How is testing an AI or LLM application different from a normal pentest?

In a conventional app, code and data travel in separate lanes — the program is the instruction, the user only supplies data. A language model erases that line: it reads instructions and data through the same channel, so any untrusted text it processes can turn into an instruction it follows. Add retrieval (RAG) and agency, and the model pulls in external content and takes actions on your systems — a class of weakness a standard pentest does not look for.

What is prompt injection, and do you test for it?

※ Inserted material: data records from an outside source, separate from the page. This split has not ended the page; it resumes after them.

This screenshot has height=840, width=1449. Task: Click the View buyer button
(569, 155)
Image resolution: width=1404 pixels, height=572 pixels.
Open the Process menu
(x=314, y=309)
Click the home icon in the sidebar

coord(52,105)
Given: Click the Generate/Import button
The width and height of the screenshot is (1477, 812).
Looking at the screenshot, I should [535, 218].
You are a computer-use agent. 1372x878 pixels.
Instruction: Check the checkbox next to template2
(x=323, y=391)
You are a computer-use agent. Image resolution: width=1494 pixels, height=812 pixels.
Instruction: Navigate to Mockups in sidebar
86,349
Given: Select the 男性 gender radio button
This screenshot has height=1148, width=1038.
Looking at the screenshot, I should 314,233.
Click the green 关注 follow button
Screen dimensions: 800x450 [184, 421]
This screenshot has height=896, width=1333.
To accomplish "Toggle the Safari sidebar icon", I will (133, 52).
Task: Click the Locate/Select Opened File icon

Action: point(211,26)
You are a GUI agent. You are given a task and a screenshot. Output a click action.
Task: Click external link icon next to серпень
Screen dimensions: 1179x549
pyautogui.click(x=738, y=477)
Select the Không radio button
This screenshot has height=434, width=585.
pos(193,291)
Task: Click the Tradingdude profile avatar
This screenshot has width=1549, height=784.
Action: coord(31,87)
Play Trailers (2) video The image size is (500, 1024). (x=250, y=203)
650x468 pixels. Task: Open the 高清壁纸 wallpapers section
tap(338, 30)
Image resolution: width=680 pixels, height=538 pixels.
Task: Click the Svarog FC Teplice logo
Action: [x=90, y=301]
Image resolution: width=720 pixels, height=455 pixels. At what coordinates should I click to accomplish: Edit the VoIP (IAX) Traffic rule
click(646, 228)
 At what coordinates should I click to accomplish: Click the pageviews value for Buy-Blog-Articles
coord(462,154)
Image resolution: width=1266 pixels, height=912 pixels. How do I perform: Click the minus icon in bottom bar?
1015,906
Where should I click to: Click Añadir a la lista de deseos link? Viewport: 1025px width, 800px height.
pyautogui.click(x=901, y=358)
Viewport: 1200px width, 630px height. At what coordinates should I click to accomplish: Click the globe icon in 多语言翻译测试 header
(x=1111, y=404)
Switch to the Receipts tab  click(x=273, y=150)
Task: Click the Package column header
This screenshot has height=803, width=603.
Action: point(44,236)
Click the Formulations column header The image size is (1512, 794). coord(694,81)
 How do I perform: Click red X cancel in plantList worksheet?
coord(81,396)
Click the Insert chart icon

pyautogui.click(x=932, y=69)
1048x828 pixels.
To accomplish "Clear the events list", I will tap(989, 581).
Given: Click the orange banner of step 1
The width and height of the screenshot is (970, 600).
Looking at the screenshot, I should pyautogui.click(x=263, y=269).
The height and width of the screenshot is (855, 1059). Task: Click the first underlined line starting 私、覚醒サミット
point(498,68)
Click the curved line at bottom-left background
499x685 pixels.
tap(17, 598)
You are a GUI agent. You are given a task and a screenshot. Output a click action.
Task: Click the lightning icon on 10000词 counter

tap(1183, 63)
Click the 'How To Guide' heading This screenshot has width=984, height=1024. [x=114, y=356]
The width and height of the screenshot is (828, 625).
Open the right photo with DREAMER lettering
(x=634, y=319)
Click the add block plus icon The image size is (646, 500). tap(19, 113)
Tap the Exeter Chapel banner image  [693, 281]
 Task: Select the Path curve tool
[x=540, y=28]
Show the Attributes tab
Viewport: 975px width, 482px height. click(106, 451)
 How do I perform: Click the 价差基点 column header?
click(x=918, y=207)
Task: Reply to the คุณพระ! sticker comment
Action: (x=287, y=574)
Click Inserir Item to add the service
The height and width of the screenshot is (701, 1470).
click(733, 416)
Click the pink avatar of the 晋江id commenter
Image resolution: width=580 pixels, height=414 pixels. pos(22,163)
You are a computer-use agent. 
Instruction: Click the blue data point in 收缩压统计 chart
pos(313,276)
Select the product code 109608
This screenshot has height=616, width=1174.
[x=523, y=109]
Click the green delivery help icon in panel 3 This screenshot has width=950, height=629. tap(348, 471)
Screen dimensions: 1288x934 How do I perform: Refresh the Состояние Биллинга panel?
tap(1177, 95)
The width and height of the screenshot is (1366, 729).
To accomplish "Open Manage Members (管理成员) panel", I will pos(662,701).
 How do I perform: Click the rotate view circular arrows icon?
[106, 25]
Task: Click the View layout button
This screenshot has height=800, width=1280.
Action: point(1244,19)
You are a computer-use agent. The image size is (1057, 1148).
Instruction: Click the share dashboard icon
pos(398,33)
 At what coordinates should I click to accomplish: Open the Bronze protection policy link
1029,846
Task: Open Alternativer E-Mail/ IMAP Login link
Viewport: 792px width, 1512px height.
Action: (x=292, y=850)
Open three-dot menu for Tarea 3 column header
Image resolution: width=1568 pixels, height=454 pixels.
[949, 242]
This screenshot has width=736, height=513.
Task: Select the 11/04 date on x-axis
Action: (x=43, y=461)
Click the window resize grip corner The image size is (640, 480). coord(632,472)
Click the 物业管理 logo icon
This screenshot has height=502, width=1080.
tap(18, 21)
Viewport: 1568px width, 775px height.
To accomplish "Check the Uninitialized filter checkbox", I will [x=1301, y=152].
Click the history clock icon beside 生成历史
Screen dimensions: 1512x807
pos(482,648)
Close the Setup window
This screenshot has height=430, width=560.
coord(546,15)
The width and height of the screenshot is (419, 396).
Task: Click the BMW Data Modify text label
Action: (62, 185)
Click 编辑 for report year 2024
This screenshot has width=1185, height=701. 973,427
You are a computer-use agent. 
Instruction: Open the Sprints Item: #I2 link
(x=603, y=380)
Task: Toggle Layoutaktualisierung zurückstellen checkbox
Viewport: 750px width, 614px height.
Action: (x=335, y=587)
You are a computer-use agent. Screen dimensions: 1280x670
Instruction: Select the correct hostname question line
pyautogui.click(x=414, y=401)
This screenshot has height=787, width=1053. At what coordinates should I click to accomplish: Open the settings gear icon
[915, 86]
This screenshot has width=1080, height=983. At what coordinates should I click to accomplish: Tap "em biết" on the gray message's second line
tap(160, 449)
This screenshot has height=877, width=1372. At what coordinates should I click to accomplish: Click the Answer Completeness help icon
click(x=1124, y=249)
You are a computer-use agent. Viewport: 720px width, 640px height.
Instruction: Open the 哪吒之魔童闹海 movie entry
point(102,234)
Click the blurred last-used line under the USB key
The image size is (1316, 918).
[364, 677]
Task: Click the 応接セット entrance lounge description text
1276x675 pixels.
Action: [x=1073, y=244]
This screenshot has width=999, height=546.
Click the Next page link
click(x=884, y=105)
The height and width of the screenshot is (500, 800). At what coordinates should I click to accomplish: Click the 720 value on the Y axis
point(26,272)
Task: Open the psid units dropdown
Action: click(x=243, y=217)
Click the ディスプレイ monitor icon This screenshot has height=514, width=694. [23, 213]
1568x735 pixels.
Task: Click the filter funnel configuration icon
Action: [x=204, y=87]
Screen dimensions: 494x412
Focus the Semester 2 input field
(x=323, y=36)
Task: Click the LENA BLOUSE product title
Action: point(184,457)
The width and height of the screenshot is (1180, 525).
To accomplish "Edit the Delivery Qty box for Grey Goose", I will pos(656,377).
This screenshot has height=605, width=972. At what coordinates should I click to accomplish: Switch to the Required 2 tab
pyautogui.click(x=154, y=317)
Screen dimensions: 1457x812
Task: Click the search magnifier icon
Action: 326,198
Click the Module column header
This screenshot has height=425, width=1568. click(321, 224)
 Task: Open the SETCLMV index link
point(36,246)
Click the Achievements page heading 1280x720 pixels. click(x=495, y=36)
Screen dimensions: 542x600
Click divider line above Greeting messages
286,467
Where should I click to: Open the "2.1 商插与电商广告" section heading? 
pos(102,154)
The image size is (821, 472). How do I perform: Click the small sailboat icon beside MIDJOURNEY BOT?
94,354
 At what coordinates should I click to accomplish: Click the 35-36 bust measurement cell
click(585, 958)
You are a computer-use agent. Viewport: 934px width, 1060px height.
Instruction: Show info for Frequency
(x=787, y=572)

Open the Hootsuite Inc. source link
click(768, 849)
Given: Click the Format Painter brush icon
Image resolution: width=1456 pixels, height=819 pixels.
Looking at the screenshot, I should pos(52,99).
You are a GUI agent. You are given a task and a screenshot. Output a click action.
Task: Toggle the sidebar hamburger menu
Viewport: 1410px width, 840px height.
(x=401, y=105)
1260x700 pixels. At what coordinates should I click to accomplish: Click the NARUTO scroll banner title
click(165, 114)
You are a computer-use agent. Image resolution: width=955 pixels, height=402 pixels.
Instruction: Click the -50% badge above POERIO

Prompt injection is crafted input that overrides the model's intended instructions. We test both direct injection (the attacker types the payload) and indirect injection (the payload hides inside content the model later reads, such as a document or web page), then measure whether guardrails hold under pressure.

What does an AI penetration test cover?

We map every engagement to the OWASP Top 10 for LLM Applications (2025): prompt injection, sensitive information disclosure, supply chain, data and model poisoning, improper output handling, excessive agency, system prompt leakage, vector and embedding weaknesses, misinformation, and unbounded consumption — plus RAG, agent, and tool-abuse testing where the system has them.

Which frameworks and standards do you align to?

The OWASP Top 10 for LLM Applications (2025) is the backbone, supported by the OWASP Machine Learning Security Top 10, MITRE ATLAS for reasoning about attacker techniques, and the NIST AI RMF when you need to speak to a governance audience. Keeping an AI system safe as it evolves — an AI Management System around ISO/IEC 42001 — is handled by our consulting team.